--- Stated problem ---
Continue the forum thread about reading a structured binary file in D, picking up after the last line shown.

--- Document extract ---
==*==

Reading a structured binary file? (page 2) - D Programming Language Discussion Forum

Forums

New users
- Learn
Community
- General
- Announce
Improvements
- DIP Ideas
- DIP Devel.
Ecosystem
- GDC
- LDC
- Debuggers
- IDEs
- DWT
Development
- Internals
- Issues
- Beta
- DMD
- Phobos
- Druntime
- Study
Turkish
- Genel
- Duyuru

Index » Learn » Reading a structured binary file? (page 2)

August 03, 2013

Re: Reading a structured binary file?

Posted by Gary Willoughby
in reply to Gary Willoughby

Gary Willoughby

Posted in reply to Gary Willoughby

On Saturday, 3 August 2013 at 18:14:47 UTC, Gary Willoughby wrote:
> This sounds a great idea but once the file has been opened as a MmFile how to i convert this to a ubyte[] so the std.bitmanip functions work with it?

I'm currently doing this:

	auto file = new MmFile("file.dat");
	ubyte[] buffer = cast(ubyte[])file[];
	buffer.read!uint(); //etc.

Is this how you would recommend?

August 03, 2013

Re: Reading a structured binary file?

Posted by John Colvin
in reply to Gary Willoughby

John Colvin

Posted in reply to Gary Willoughby

On Saturday, 3 August 2013 at 18:23:58 UTC, Gary Willoughby wrote:
> On Saturday, 3 August 2013 at 18:14:47 UTC, Gary Willoughby wrote:
>> This sounds a great idea but once the file has been opened as a MmFile how to i convert this to a ubyte[] so the std.bitmanip functions work with it?
>
> I'm currently doing this:
>
> 	auto file = new MmFile("file.dat");
> 	ubyte[] buffer = cast(ubyte[])file[];
> 	buffer.read!uint(); //etc.
>
> Is this how you would recommend?

That defeats the object of memory mapping, as the [] at the end of cast(ubyte[])file[] implies copying the whole file in to memory.

3 options I can think of:
1) copy read from std.bitmanip and modify it to work nicely with MmFile
2) write a wrapper for MmFile to let it work nicely with read
3) rewrite/modify MmFile

I would love to do 3) at some point, but I'm too busy at the moment.

August 03, 2013

Re: Reading a structured binary file?

==*==

--- Collected material ---

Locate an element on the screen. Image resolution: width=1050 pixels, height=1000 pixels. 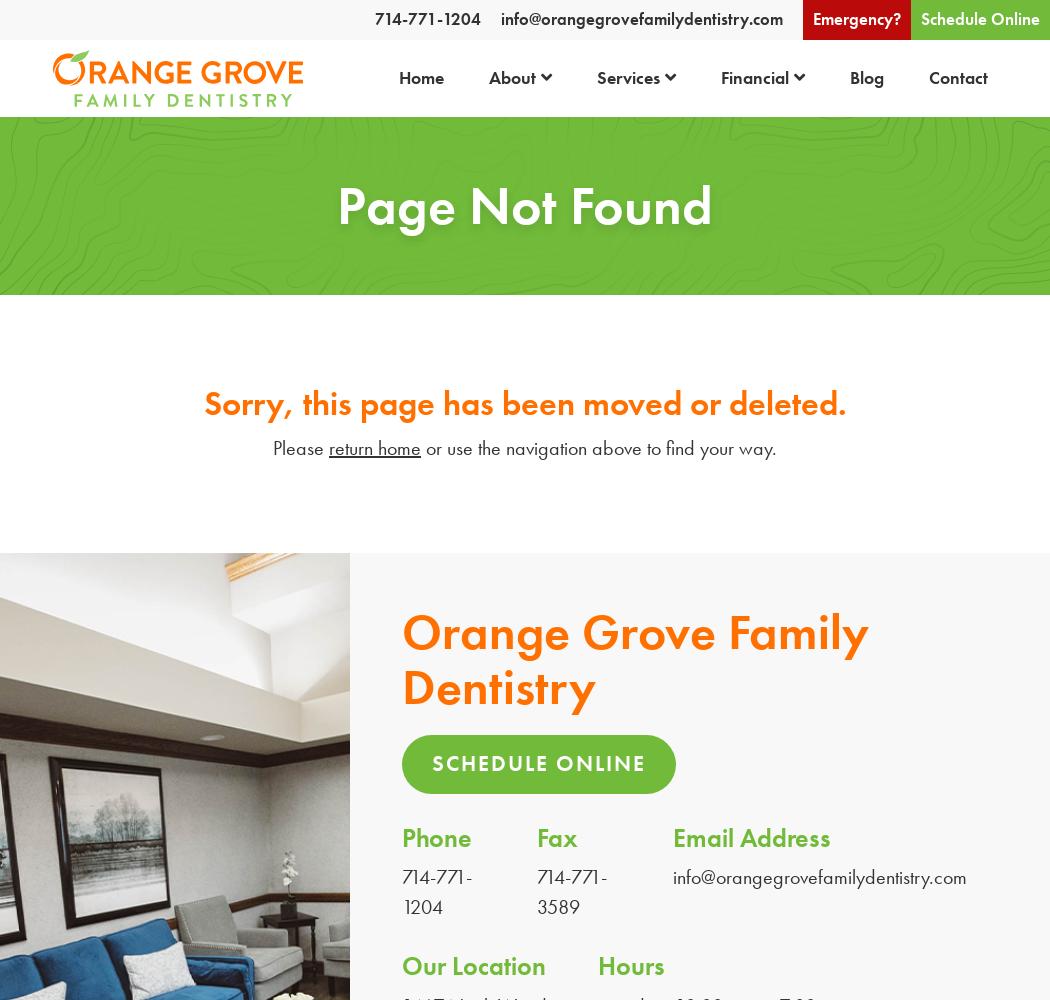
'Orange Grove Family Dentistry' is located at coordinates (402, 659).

==*==

--- Output for this task ---
Posted by monarch_dodra
in reply to H. S. Teoh

monarch_dodra

Posted in reply to H. S. Teoh

On Friday, 2 August 2013 at 23:51:27 UTC, H. S. Teoh wrote:
> On Fri, Aug 02, 2013 at 06:38:20PM -0500, captaindet wrote:
> [...]
>> FWIW
>> i have to deal with big data files that can be a few GB. for some data
>> analysis software i wrote in C a while back i did some testing with
>> caching and such. turns out that for Win7-64 the automatic caching
>> done by the OS is really good and any attempt to speed things up
>> actually slowed it down. no kidding, i have seen more than 2GB of data
>> being automatically cached. of course the system RAM must be larger
>> than the file size (if i remember my tests correctly by a factor of
>> ~2, but this is maybe not a linear relationship, i did not actually
>> change the RAM just the size of the data file) and it will hold it in
>> the cache only as long as there are no concurrent applications
>> requiring RAM or caching. i guess my point is, if your target is Win7
>> and your files are >5x smaller than the installed RAM i would not
>> bother at all trying to optimize file access. i suppose -nix machine
>> will do a similar good job these days.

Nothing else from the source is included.